- _Problem description_
Copy the rows again, starting with the first line and going on through the line with "[x=11, y=201]", requests included, and multiply every coordinate in the answers by 0.5, rounding to whole numbers with halves rounded up. Leave the pictures out.

- _Screen grounding rows_
%%
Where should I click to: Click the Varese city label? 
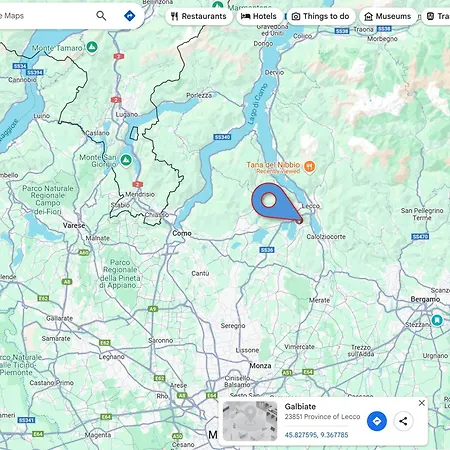pos(74,226)
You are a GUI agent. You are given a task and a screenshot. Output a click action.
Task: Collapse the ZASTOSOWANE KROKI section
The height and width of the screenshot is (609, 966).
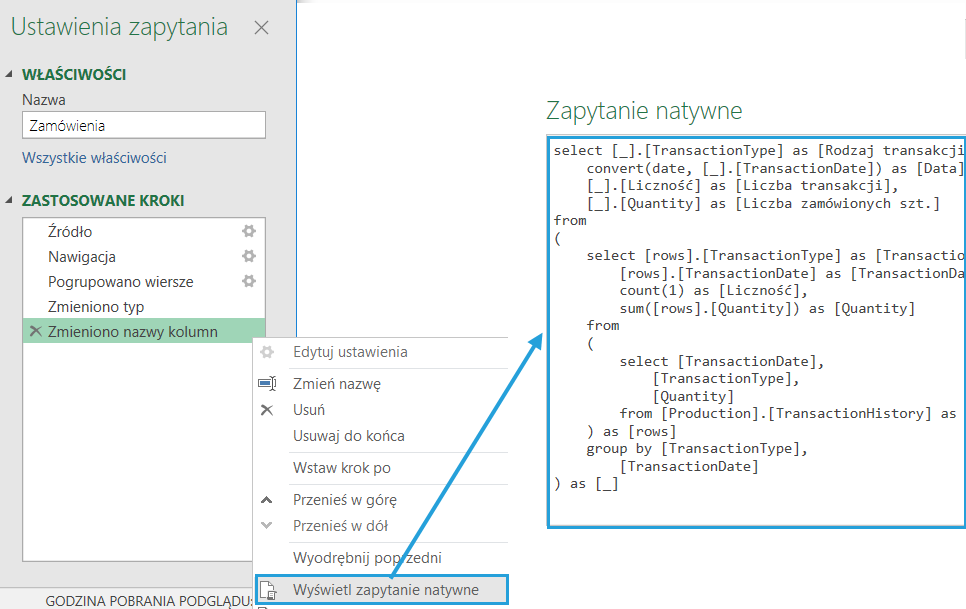[x=11, y=201]
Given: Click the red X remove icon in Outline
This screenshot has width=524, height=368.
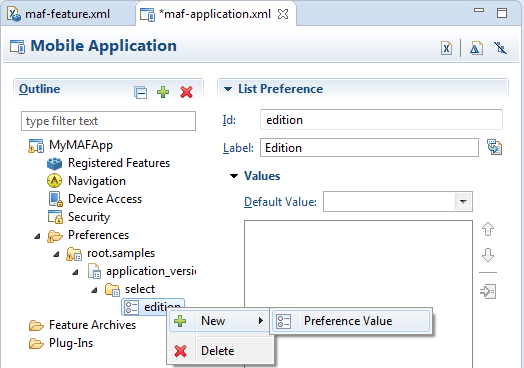Looking at the screenshot, I should (x=186, y=92).
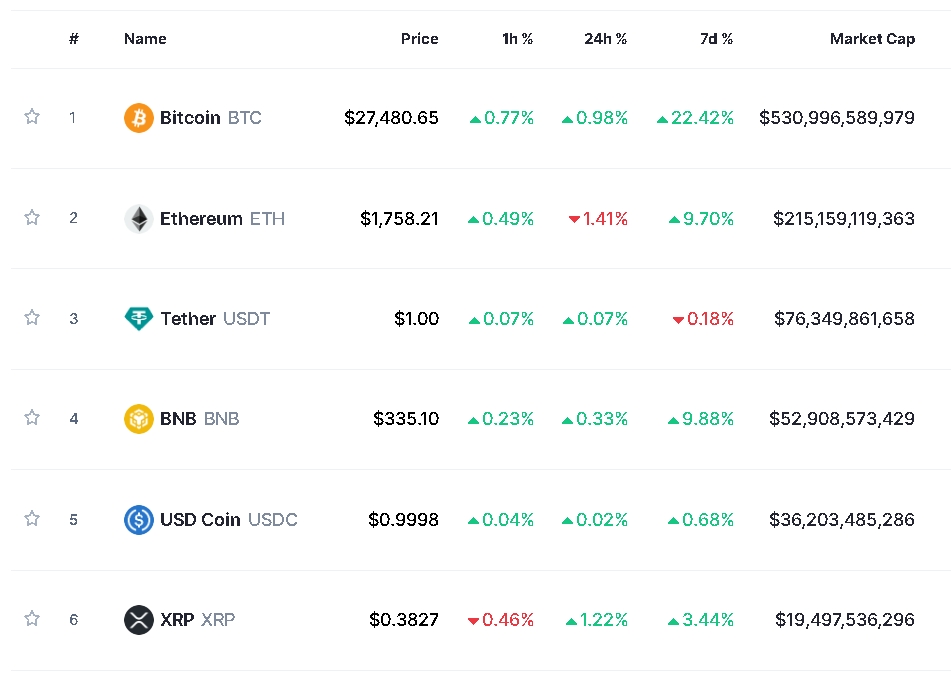Favorite Tether with the star icon
Image resolution: width=951 pixels, height=675 pixels.
point(32,318)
%%
- _Problem solution_
Where should I click to: Click the Varese city label? 
pos(37,113)
You are a GUI agent. You are given a task and a screenshot. Output a click action.
Task: Collapse the ZASTOSOWANE KROKI section
The height and width of the screenshot is (609, 966).
[x=6, y=101]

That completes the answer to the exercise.